B. LES MODALITÉS D'EXERCICE DE LA TUTELLE FINANCIÈRE

1. Une tutelle administrative et financière efficiente...

Comme tout établissement public, le musée du Louvre fait l'objet d'un suivi financier précis de la part de sa tutelle, soit en l'occurrence la DAG du ministère de la culture et la direction du budget du ministère de l'économie. Sont ainsi suivis l'équilibre général des recettes par rapport aux dépenses, l'adéquation des moyens et des objectifs mais aussi des ratios plus précis relatifs aux dépenses de personnel, à la marche du musée où encore aux dépenses scientifiques et culturelles. L'évolution de la masse salariale , l'état du compte d'exploitation de l'auditorium ainsi que celui du fonds de roulement font l'objet d'une attention particulière également.

Les rencontres avec les tutelles précitées se font soit dans le cadre institutionnel de la préparation de chaque conseil d'administration , soit dans le cadre de réunions ad hoc sur un sujet précis tel que la discussion sur le tableau des emplois de l'établissement, l'examen d'un grand projet à l'instar du département des Arts de l'Islam, ou encore des problématiques thématiques telles que les réserves d'oeuvres.

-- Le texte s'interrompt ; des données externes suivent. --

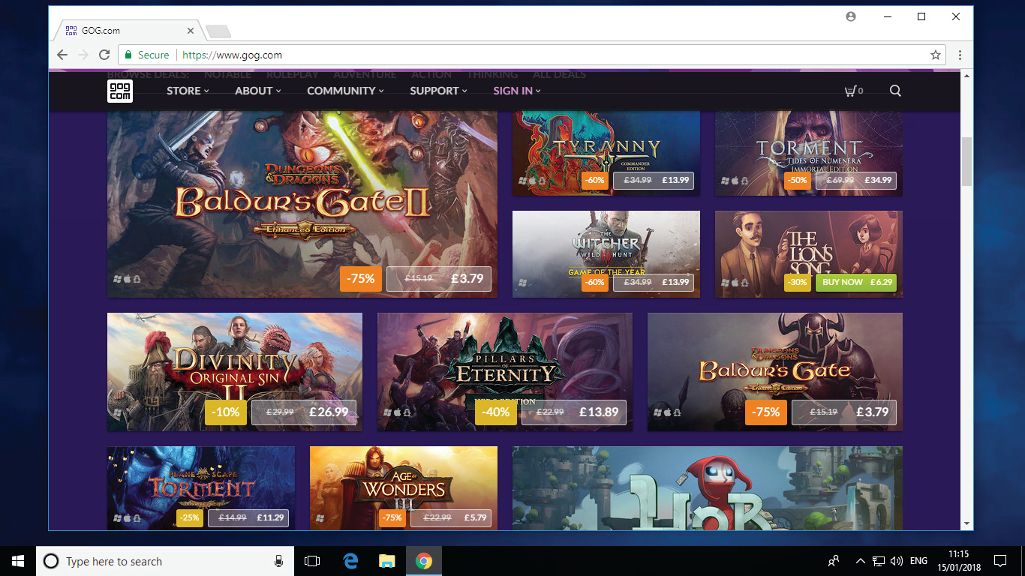1025x576 pixels.
Task: Select the Mac icon on Pillars of Eternity tile
Action: (397, 412)
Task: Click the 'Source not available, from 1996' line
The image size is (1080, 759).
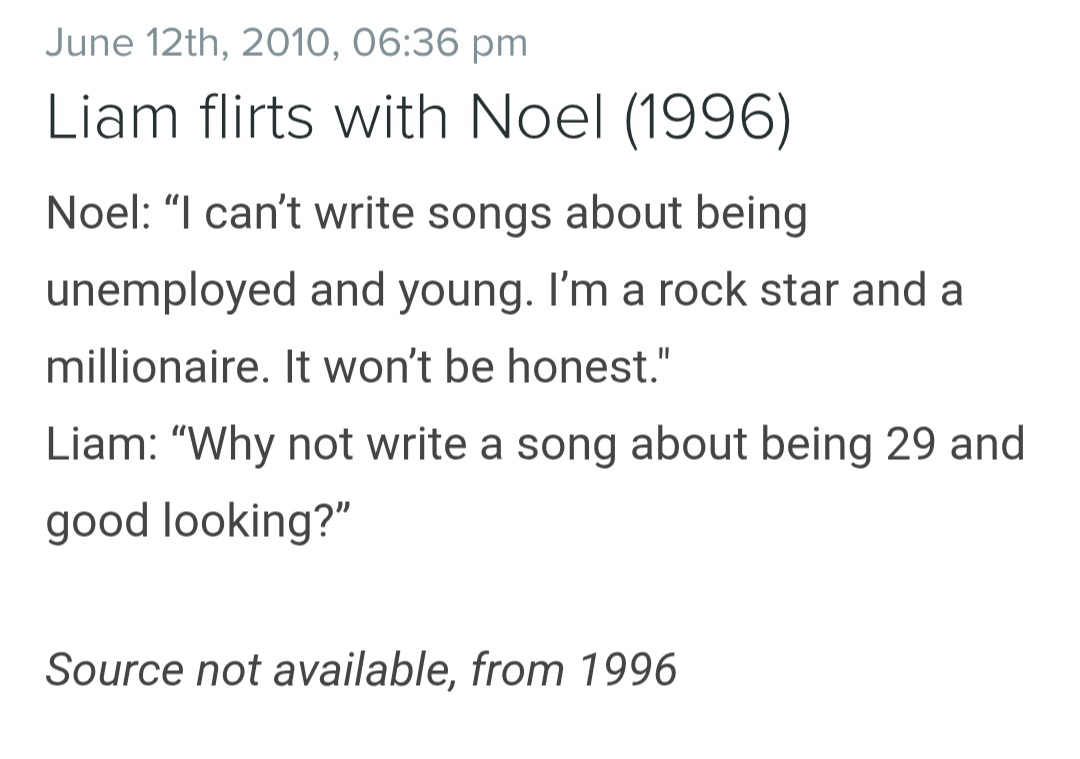Action: (x=361, y=669)
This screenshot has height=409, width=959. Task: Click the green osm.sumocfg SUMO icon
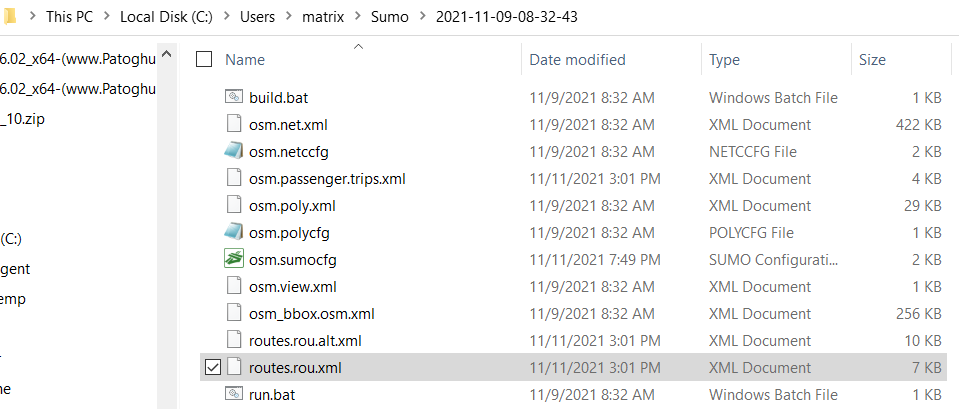[234, 260]
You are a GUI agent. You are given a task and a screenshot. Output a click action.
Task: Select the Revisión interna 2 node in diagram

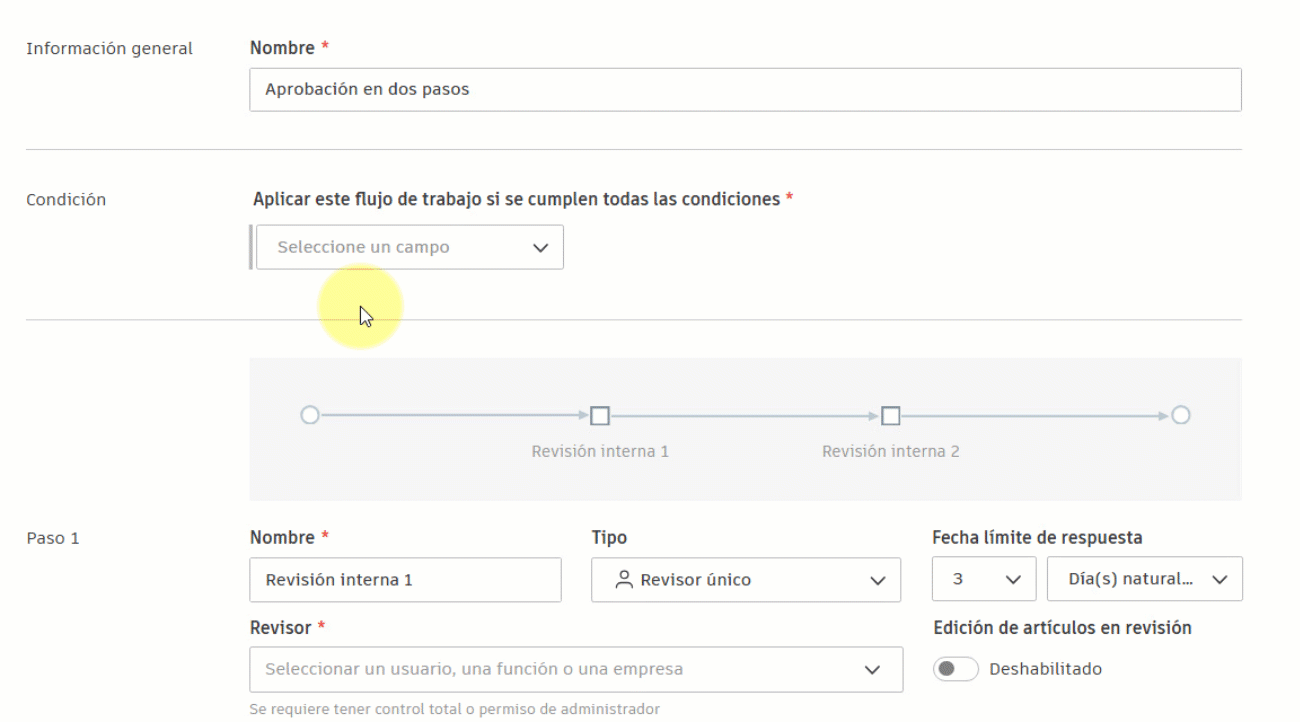(890, 414)
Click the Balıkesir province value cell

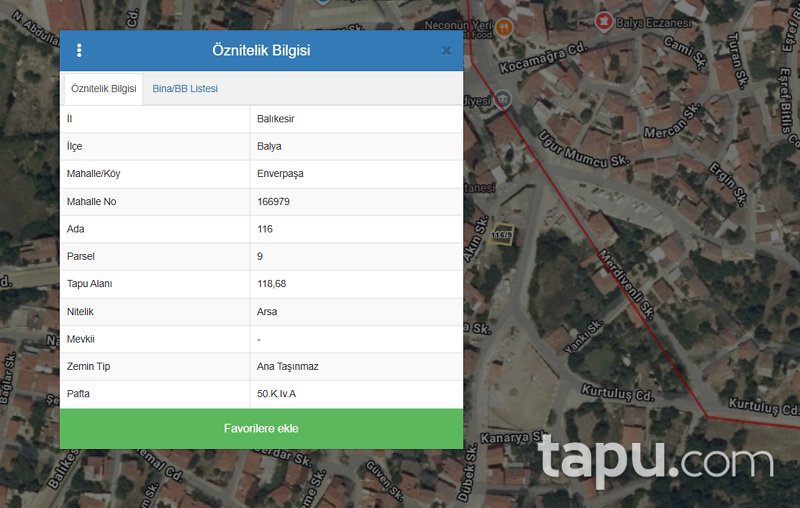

Le dialogue de gestion avec les tutelles a été placé sous le sceau d'un contrat d'objectifs et de moyens établis pour la période 2003 à 2005. Ce contrat signé entre le musée du Louvre, le ministère de la culture et de la communication et le ministère de l'économie des finances et de l'industrie, avait été analysé par votre rapporteur spécial dans le cadre de l'examen de la loi de finances pour 2005, comme le rappelle l'encadré suivant.

Les répercussions de la LOLF sur les relations entre le ministère
et ses établissements publics : l'exemple du Louvre

Le ministère de la culture et l'établissement public du musée du Louvre ont mis en place en 2003 un contrat triennal d'objectifs et de moyens basé sur trois principes de gestion :

- une visibilité stratégique et financière pluriannuelle ;

- un engagement réciproque des partenaires : engagement du musée sur l'atteinte des objectifs définis et engagement des institutions de tutelles sur l' allocation des moyens humains et financiers nécessaires à l'atteinte des objectifs ;

- une évaluation des résultats .

Les objectifs du musée du Louvre sont ordonnés autour de trois grands axes :

- intensifier le développement culturel ;

- développer la protection et la mise en valeur du patrimoine ;

- renforcer les fonctions administratives et techniques .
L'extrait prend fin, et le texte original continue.